• _Text excerpt_
**********

Investing

15 Basic Economy Dividend Stocks Every Investor Will Want to Own After the COVID-19 Recession

Lockheed Martin Corp. (NYSE: LMT) is currently the simplest of the largest defense contractors to analyze. It doesn’t have Boeing’s passenger jet woes. Its rival Raytheon has just merged with United Technologies, and some analysts and investors are still trying to assimilate their models there. Lockheed Martin stock comes with a 2.6% dividend yield, and its share price of $368 is still down 17% from its highs. With a $104 billion market cap, many investors will also classify it as safe due to a mega-cap valuation.

McDonald’s Corp. (NYSE: MCD) has been hurt with the stay-at-home and work-from-home economy, with fewer people traveling back and forth to work. The company also does not have grocery store sales. Yet, for better or worse, McDonald’s is a staple of America and is a place that you can still feed a family for a very reasonable price. The company also has been migrating to healthier food items, even if very few people would debate whether their restaurants are “health food destinations.” McDonald’s stock is supposed to be defensive, but at $178 a share, it has a 2.8% dividend yield, and its shares are still down about 20% from its highs.

Mid-America Apartment Communities Inc. (NYSE: MAA) is a $12.6 billion apartment real estate investment trust that currently comes with a 3.6% yield. It is still going to be some time before we know how many renters will try to avoid paying rent after April and May, but if the economy normalizes, it’s probably close to a sure thing that renters will be back to normal rent payments. One benefit to the apartment owners is that homeownership became much more difficult, having to come up with 20% down while the public is burning through its savings. At $111.00 per share, the stock is still down just over 25% from the highs.

**********

• _Record excerpts_
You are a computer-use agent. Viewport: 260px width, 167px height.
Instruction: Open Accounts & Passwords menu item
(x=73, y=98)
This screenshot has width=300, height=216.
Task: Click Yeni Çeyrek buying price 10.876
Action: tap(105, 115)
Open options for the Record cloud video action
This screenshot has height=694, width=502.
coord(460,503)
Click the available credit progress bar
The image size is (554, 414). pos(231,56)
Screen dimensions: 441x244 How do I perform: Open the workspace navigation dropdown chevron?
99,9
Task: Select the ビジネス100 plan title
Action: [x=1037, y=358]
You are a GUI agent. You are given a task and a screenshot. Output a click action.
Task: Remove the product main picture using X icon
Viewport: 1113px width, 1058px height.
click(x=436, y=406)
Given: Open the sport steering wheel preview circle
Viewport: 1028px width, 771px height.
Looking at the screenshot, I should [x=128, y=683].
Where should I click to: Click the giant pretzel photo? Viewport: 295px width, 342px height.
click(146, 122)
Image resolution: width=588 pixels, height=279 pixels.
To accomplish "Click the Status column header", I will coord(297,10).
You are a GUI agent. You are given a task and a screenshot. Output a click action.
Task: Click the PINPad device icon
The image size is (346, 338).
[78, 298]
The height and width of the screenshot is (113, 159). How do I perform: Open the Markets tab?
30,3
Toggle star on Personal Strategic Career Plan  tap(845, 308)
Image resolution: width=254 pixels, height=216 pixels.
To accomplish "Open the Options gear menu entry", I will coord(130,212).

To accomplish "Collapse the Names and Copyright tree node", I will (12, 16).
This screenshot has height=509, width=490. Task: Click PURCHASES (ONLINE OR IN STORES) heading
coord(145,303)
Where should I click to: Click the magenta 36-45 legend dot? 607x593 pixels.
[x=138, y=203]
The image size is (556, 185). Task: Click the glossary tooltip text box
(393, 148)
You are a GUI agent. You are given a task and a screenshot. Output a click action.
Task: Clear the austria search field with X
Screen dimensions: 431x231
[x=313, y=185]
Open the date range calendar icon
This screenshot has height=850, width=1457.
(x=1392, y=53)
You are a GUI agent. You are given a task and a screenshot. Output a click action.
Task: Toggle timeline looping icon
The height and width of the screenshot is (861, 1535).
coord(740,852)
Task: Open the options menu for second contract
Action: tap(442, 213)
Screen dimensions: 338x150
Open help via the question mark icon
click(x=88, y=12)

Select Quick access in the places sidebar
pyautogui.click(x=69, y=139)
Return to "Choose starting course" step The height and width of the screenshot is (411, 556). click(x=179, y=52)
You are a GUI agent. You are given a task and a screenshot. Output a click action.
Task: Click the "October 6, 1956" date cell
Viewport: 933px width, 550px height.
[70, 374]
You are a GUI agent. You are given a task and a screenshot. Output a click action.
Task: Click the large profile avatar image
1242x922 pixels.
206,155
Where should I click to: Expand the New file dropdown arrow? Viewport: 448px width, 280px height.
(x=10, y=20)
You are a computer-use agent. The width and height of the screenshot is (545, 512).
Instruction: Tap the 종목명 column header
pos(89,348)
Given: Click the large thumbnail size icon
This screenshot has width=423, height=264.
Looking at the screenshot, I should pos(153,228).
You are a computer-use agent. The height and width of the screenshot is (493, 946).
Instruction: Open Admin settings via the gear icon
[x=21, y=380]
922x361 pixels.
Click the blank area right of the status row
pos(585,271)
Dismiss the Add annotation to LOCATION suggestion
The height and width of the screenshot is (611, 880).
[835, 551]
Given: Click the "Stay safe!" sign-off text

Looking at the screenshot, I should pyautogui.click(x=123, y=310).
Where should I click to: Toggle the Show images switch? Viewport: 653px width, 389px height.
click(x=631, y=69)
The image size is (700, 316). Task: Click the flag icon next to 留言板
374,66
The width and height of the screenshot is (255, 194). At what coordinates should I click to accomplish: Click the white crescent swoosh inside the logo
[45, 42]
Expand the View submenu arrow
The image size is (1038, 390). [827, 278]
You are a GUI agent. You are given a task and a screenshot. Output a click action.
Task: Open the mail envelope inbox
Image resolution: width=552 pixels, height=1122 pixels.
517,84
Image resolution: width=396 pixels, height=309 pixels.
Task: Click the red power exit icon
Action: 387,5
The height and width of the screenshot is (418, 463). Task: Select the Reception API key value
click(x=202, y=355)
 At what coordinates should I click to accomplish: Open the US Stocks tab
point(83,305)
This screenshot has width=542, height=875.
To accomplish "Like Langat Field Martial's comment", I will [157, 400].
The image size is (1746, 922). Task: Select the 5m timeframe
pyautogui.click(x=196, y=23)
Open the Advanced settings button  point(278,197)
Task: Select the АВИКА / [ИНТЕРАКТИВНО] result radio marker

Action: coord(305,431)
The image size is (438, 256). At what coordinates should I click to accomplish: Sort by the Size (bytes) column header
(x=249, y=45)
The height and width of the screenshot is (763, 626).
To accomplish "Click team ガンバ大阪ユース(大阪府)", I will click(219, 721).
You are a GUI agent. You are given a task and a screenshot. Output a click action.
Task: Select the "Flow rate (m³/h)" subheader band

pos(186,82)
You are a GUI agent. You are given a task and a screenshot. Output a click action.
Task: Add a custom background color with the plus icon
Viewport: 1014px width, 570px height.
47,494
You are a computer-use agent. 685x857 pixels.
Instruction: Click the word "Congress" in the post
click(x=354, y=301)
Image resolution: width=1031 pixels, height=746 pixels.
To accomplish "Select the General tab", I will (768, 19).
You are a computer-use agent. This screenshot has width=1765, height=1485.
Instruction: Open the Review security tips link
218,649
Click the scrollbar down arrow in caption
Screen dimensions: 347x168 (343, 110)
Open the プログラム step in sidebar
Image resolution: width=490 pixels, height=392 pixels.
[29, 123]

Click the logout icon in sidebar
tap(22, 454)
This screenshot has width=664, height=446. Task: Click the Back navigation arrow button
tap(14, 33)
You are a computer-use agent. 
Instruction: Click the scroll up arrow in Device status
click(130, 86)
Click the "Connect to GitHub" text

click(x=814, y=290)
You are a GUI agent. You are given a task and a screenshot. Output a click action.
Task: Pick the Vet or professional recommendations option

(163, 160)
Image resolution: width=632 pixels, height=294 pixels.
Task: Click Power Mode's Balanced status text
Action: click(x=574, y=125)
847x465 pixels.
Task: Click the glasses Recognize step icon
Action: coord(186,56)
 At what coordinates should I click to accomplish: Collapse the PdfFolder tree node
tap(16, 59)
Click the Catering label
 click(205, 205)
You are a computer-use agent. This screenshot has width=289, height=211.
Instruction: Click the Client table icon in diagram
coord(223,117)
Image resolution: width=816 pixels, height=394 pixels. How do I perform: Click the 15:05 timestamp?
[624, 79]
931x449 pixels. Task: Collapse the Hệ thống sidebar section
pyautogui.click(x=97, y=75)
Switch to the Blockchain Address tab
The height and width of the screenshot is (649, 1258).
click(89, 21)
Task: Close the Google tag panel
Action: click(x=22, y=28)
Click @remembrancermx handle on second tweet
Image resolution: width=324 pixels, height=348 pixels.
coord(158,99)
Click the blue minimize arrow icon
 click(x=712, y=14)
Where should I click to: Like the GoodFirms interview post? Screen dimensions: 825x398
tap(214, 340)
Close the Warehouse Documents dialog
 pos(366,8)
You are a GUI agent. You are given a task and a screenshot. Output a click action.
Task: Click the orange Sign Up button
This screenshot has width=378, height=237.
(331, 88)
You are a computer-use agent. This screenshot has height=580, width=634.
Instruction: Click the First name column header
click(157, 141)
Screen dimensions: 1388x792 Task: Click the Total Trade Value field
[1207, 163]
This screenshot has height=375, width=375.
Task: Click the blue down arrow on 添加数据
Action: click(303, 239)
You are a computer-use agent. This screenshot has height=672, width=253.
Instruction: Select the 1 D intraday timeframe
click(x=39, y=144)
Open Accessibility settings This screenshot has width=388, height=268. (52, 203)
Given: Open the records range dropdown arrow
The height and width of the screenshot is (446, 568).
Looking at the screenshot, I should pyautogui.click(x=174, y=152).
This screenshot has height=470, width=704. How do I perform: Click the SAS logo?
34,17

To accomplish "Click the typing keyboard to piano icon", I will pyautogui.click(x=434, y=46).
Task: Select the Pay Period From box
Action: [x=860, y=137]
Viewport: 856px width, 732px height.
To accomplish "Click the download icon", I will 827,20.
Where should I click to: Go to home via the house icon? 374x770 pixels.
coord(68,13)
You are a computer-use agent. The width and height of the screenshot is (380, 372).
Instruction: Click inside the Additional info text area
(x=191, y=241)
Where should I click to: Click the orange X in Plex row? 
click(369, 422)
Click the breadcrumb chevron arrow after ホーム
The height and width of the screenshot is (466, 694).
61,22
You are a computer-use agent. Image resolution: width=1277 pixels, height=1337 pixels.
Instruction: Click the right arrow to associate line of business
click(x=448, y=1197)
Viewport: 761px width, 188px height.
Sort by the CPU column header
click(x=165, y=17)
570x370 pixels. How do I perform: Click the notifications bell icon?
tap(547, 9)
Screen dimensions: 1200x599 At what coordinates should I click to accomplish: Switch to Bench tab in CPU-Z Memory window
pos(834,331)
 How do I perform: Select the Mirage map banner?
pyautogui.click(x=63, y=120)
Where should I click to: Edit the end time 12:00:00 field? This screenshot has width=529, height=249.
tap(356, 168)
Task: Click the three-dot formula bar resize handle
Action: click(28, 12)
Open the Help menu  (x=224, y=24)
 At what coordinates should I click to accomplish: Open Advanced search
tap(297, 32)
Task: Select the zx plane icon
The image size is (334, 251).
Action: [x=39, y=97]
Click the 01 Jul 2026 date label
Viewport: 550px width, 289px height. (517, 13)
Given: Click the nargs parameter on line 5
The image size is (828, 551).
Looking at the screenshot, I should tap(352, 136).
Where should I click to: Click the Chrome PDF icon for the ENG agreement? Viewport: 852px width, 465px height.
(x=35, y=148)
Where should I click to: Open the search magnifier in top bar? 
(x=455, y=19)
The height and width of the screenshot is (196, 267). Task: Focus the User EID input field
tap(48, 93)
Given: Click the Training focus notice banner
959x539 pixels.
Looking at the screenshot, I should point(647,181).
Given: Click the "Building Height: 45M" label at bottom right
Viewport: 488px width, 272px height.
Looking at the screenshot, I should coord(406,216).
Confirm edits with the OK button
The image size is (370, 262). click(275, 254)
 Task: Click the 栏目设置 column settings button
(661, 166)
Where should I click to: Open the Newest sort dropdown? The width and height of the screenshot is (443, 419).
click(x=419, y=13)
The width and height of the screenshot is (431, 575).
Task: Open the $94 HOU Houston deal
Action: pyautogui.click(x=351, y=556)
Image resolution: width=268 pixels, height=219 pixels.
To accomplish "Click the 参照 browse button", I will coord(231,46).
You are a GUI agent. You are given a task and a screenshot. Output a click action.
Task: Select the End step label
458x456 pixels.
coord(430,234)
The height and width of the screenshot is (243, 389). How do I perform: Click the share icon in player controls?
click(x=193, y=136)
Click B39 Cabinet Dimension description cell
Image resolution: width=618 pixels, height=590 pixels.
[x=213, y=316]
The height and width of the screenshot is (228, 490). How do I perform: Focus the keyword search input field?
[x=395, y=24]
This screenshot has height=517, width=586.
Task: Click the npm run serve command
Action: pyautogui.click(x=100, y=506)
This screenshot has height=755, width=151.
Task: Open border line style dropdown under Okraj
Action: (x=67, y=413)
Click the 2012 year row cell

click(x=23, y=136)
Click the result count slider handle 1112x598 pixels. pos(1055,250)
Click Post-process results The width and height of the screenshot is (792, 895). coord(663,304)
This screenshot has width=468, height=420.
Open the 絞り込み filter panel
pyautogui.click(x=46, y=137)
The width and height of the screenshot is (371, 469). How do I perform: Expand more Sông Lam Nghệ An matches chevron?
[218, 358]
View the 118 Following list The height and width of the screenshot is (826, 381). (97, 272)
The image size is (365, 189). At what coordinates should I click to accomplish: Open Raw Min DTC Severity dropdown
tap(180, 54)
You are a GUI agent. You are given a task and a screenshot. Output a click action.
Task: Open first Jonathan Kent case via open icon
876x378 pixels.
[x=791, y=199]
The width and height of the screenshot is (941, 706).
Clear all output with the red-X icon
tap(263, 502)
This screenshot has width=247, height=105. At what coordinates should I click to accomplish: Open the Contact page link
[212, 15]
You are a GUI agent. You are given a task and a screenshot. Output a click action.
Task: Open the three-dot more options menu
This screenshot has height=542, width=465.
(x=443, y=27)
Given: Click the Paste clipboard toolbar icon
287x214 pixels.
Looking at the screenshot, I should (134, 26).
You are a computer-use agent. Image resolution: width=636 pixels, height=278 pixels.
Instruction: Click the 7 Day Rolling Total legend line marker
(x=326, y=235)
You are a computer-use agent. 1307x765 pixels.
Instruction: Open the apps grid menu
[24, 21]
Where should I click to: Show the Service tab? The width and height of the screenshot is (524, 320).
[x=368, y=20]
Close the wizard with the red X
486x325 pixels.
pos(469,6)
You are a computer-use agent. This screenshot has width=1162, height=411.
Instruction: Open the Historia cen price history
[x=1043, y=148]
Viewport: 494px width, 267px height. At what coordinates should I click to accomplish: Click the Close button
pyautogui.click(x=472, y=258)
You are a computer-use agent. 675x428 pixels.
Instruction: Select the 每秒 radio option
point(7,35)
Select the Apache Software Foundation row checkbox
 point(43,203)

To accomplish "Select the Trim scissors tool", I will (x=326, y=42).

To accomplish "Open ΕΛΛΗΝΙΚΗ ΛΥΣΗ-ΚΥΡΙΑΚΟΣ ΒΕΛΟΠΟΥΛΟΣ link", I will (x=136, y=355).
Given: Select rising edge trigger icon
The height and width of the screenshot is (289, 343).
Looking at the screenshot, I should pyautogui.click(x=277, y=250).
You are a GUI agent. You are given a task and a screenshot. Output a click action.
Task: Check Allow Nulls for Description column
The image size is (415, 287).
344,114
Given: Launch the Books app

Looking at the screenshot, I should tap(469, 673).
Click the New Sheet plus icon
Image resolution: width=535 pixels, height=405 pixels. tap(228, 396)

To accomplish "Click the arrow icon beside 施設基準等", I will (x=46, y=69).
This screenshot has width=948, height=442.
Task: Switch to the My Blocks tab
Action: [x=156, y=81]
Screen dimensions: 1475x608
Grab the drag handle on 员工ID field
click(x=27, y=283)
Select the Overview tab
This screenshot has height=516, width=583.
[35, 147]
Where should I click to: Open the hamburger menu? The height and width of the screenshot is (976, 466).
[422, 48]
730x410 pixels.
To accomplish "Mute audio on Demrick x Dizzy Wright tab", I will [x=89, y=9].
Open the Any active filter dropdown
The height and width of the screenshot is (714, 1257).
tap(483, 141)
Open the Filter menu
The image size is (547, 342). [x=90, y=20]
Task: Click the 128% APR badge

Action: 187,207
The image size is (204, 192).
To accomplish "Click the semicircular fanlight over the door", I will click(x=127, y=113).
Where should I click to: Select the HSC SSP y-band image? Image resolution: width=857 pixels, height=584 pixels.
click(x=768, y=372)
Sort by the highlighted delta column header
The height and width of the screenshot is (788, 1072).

**********

• _Assignment 1_
In the dividend stocks article, what dividend yield is given for Mid-America Apartment Communities?
• _Assignment 2_
Continue the dividend stocks article from the point where it stops.

• _Answer space 1_
3.6%

• _Answer space 2_
Quest Diagnostics Inc. (NYSE: DGX) sounds like it would be immune to the COVID-19 storm, but patients have stopped going to doctors for nonessential reasons. That means the number of bloodwork tests will be lower until after the “catching the coronavirus at your doctor’s office” fears have passed. Quest’s shares fell from nearly $120 to $75, before a recent rebound off the lows. That sort of drop is not that unusual, but now there seems not to be the political risk since Medicare for All is toast. The company raised its dividend in late January, and it could see earnings drop by half before there was a serious concern about its $2.24 annualized dividend payment and 2.6% dividend yield comes under pressure. Besides, it could always choose to do nothing under its $1.2 billion in authorized share buybacks to maintain its dividend.

Republic Services Inc. (NYSE: RSG) may be in store for a choppy time with restaurants, offices and retailers closed, but it’s hard to displace companies that lead in garbage and sanitation. It’s also hard to get new landfills up and running for communities. With shares back up at $80.00, the rally has been up more than 23% from the panic-selling lows, but the stock is still down about 20% from its highs. This is a defensive sector, and after the commercial side of its upcoming problems is worked through, investors are going to have a deeply entrenched waste management provider. Its market cap is $26 billion, and its 2% dividend yield should be defendable with normalized earnings even with a $7.7 billion debt load.